Once upon a time, there lived a very good king in a very good kingdom. He loved his people, and his people loved him. They enjoyed abundance and peace for many years and were protected from darkness by a high wall with a strong gate. But one night, despite the only law, someone unlocked the gate, and death snuck in, stealing life from every single peasant’s home. It could not go into the castle, so it took many who lived nearby. The people cried out, and their king’s heart broke. He had warned against unlocking the gate, knowing the steep price his people would pay if the darkness found a way in. With excruciating sorrow and against all rationality, the king ransomed the peasants by letting death take his only heir, the prince, whom he loved greatly.
We as the ransomed children of God have generosity built deep into us, running through our veins with the same blood Christ spilled on the cross. The life we live is not our own: it was a gift. We are a gift. To one another, to the world, to the Father who’s raising us to look like His Son. As walking presents, then, to live is to give.
Oh, may we be people of generosity! God longs for us to hand everything away: our time, our talent, and our treasures. (If you’re short on one, give as much of it as possible and then pour out the other two like crazy.) Get creative about what you can offer and how much. The culture around us calls to hoard, to build our own names and our own kingdoms, to climb as high as we can, no matter the cost. It’s a world of consumerism, and human souls are consumed.

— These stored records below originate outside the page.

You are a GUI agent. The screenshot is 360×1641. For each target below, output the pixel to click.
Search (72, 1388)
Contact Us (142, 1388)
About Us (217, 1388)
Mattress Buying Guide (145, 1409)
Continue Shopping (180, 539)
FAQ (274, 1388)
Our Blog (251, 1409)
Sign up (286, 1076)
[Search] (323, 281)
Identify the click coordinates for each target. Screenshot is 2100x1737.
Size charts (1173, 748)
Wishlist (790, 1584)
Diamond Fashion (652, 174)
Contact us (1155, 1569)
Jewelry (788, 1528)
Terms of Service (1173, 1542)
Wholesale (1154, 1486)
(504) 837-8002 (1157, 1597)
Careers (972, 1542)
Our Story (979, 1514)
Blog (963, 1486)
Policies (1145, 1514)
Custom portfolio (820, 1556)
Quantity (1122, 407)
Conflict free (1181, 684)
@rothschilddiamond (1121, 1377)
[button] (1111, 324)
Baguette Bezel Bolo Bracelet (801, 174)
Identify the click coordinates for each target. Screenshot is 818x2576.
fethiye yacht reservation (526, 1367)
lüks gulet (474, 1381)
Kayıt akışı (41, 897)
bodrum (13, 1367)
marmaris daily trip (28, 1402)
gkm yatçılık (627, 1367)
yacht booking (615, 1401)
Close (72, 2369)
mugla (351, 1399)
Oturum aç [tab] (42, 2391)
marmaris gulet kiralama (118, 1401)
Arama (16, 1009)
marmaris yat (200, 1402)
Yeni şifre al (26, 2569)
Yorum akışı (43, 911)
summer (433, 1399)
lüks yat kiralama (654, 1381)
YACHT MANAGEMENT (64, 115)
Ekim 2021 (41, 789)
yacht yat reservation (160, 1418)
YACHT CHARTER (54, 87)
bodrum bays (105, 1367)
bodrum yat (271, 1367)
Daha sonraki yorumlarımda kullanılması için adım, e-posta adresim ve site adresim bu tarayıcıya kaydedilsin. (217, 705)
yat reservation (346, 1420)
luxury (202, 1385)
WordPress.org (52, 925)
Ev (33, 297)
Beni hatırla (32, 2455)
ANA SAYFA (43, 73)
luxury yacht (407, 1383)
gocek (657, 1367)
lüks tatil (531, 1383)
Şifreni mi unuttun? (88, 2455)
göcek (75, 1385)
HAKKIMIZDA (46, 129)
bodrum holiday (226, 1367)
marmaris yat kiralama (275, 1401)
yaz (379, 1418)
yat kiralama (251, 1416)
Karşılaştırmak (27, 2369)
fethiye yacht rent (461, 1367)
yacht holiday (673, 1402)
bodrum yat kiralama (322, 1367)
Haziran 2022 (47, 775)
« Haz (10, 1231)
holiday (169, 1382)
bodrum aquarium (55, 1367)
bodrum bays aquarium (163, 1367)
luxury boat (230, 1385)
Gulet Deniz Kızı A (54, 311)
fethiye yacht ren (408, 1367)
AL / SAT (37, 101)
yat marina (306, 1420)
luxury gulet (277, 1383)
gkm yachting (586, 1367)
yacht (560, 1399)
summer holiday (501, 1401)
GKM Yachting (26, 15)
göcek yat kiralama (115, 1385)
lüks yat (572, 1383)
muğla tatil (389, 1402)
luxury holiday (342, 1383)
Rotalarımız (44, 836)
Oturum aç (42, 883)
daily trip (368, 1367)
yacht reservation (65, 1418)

But we are called to another way. Ever emptying but never empty. The gifts who give and give and give. We pass along goodness, life, truth, grace, all of it just as it was passed to us: joyfully and beyond measure. Let the stingy cling to his power. Only love can loosen that white-knuckled grip. Let the selfish gloat over her stuff. Only faith can unchain her neck. It has never been for us to decide who gets freedom. It has always, ever, and only been for us to obey our good King in announcing freedom, extending it, lifting it high. The Prince has been given for us, and He returned in blazing triumph. Can we follow Him to be the generous people of a generous Sovereign?
When you boil it all down, the most costly treasures we have will be the concrete of heaven. Concrete. You think the Lord has banks full of gold? Of course not! It’s the pavement we’ll walk on. Are priceless jewels locked away in a vault? Don’t be absurd. They’re embedded in the walls like stones. Precious is a fleeting concept, its value momentary. Even the crowns we earn as we chase the kingdom ahead will be cast down at the feet of Christ. Our focus can’t match that of society: we’re not going that way. Our glance rests not on the crowns at His feet but upon the feet that have holes in them, upon the face of our Rescuer, upon His hands and head and side. Any other notion of precious falls flat.
Let us not die full (of success or self or stuff). Let us die having given all we had to give, completely used up, spent through, and poured out for the sake of the kingdom. Our Prince will restore it to its perfect state in His perfect time, and we’ll sing jubilantly of the generous love that drew us back to Him.